I followed up my first question to these 7th and 8th graders with this question:
Have you ever been excited about a writing assignment?
Most of them said straight up…no.
This was sad. I realized it was all the more reason to write a blog post on this topic, to help more teachers get students excited to write. So, here are some strategies that might work for some of your students.
Tell students they get to choose the topic!
Students are so much more likely to get excited about a writing assignment when they can write about something they care about. The way that you can facilitate students’ pursuit of passions is through choice.
For example, if students are writing literary essays let them pick the text they want to write about. Maybe, it’s a favorite song, poem, short story or book, or even a YouTube video! It is possible to teach literary essay writing concepts with videos too…rather than with confusing classics.

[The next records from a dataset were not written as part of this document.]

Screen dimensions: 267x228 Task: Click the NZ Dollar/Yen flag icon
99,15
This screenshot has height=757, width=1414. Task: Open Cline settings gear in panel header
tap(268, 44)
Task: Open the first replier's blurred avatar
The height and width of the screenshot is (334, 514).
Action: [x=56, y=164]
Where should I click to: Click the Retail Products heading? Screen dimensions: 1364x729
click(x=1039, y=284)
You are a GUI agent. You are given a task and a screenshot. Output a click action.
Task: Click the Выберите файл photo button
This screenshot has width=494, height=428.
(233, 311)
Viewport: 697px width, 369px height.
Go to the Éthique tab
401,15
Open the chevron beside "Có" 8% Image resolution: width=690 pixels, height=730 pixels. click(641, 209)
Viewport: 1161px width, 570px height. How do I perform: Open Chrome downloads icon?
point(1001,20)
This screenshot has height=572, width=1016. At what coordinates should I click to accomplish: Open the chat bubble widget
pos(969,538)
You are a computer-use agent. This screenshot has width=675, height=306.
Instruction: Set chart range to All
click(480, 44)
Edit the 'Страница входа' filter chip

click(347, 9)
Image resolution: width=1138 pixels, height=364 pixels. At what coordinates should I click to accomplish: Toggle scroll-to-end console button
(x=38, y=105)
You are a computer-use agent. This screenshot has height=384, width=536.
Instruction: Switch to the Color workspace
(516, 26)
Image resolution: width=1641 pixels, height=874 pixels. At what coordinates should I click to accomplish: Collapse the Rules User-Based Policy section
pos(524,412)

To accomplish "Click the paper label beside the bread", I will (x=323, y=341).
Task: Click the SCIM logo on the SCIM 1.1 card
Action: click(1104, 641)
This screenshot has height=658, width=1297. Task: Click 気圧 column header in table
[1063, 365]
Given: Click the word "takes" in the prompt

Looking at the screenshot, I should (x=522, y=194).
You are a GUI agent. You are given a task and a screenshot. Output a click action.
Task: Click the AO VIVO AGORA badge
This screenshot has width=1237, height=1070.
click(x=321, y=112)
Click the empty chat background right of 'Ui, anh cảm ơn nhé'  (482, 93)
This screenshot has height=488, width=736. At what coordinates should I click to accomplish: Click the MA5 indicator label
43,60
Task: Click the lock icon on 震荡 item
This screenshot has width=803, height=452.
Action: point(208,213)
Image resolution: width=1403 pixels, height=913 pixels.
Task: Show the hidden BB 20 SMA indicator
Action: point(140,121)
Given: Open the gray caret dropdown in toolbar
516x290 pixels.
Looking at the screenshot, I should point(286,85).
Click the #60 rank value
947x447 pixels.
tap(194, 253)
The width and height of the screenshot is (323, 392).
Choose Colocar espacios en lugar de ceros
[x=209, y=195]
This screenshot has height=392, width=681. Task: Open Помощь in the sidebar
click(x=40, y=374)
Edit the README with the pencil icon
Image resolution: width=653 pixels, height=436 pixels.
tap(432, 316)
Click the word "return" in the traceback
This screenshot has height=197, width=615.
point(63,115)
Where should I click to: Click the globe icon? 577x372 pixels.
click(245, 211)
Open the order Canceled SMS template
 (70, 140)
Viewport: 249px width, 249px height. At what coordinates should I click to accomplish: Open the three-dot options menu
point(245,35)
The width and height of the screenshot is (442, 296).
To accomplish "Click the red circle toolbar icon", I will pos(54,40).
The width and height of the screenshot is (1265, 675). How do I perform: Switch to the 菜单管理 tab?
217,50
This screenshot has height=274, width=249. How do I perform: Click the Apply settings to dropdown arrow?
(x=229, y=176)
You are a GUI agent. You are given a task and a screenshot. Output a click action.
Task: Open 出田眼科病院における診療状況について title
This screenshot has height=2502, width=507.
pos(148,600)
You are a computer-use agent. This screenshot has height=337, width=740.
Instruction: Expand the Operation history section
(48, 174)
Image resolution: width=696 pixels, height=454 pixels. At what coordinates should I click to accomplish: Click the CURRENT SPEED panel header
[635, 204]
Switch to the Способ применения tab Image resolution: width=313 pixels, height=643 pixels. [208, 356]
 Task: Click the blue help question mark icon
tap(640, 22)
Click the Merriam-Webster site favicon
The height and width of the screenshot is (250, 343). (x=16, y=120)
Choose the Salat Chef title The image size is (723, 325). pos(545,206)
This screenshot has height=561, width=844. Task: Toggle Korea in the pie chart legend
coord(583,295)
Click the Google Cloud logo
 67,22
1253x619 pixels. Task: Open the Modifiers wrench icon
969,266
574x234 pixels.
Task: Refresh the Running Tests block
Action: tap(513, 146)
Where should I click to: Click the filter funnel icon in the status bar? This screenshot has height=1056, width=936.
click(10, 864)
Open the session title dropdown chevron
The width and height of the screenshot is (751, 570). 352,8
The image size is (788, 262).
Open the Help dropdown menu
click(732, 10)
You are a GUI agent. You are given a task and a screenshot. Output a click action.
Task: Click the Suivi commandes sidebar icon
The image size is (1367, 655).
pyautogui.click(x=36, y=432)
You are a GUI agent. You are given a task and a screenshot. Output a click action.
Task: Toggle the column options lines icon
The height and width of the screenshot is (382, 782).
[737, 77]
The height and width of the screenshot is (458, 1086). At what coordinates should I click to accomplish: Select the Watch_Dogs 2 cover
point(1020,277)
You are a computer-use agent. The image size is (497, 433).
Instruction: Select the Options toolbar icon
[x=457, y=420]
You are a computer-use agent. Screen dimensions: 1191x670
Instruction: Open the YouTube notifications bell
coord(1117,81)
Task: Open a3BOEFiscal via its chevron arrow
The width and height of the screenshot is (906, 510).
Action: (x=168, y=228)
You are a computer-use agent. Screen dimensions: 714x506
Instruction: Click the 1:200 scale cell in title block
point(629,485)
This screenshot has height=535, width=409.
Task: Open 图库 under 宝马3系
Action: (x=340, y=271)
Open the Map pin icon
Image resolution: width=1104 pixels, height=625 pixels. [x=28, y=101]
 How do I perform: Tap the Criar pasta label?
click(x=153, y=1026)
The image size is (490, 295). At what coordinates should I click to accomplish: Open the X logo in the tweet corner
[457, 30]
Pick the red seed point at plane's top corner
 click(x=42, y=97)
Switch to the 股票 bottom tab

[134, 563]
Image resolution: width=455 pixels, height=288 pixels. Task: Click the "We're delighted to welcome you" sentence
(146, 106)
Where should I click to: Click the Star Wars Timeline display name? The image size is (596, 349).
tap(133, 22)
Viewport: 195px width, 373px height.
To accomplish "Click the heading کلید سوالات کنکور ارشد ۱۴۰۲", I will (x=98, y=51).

You may be wondering how? Read this post for more information about incorporating video into your writing instruction.
Here are some other ways to allow for choice with other genres…
If students are writing argumentative essays let them pick the topic! If they are writing narratives let them make some things up. These choices will help tremendously when trying to motivate your students. Believe me, I’ve used all of these tactics and students often look at me wide-eyed when I say they have choices.
Tell students they get to participate in a contest!
We are all naturally competitive and yearn for opportunities to be recognized for our hard work. Contest are a great way for students to work toward achieving something they can be proud of. You could have students participate in the many contests available via the New York Times Learning Network or you could host your own class contest! Here’s how I go about doing this…
At the beginning of each writing unit I refer to the Writers’ Spotlight board and explain that the top three writing pieces will be displayed there for all my classes to read during our designated reading time each day. At the end of the writing unit I carefully choose the very best students’ work, print copies and tack them to the board. Students who want to read the winning writing can untack the piece of writing they are interested in reading from the board, read it and when they are done tack it back up
Tell students you are going to throw them a party!
Who doesn’t get excited about having a class party?!?! When you begin your unit, start with the end. Tell your students that a party is in their near future to celebrate their hard work and accomplishments with the writing unit you are about to start. You could do multiple things during the class party, here are a few ideas:
- Drink sparkling water and eat popcorn while reading each other’s writing
- Have students bring their own snacks and let volunteers take turns reading parts of their writing to the class
- Let students paint/doodle/do calligraphy covers during your a party
- Invite another class to party with you
- Record students reading parts of their writing and compile it into a video to watch for the party
- Get student ideas for the party, they often can come up with the best ways to celebrate
When you start your unit tell students that their writing is going to be published!
Now, I’ll be the first to say, as a middle school teacher, not all students get excited about their writing being published. But, a good amount do! If you plan to publish your students’ writing make sure to be specific about how in the beginning of your unit. Choose an option from the 10 Ways to Publish Student Writing A Complete Step-by-Step Guide and run with it. Many students will be motivated to make sure their writing is at least readable since it will be shared with a real audience.
Use Humor, Honesty & Bribes
Sometimes the best way to get students on your side (and therefore more motivated to please) is by making them laugh and being up front with them about what’s about to happen.
Here is an example of ways you can use humor and honesty to excite students about what they are about to experience in your upcoming unit:
“Look everyone, in the past you’ve written essays that go something like this… introduction, body paragraphs and conclusion. Am I right? Or you’ve written personal narratives that have a character, a conflict and a sentence at the end stating the lesson. Right?!?! Some of you have these structures down almost so much so that you are a writing robot! Well in this unit I want you try to break out of that robot voice and find your own!”
Here’s another way you could go about getting students excited with a bribe…
“Students, I know a lot of you can’t stand writing. I know it. Sometimes I can’t stand writing either! Sometimes I just want to crumple every page in my notebook up and just go play some Fortnite. But, we can’t do that every time we face a challenge. We have to do our best, even if we struggle and the process is painful. This is an important life lesson! So…here’s what I propose: if we work hard on our writing each day for at least 20 minutes a day, after that 20 minutes is up we can crumple up some paper and play recycle bin basketball! Or one of these games: 5 Simple Games to Play with Your Students Anytime. Deal?”
Exciting your students about an upcoming writing assignment or unit is probably one of the most challenging things a writing teacher has to do. And you will fail, I have definitely failed many, many times. But, if you’ve learned anything from this post, you have to at least try and that is what counts!
So tell me, how do you excite your students about writing?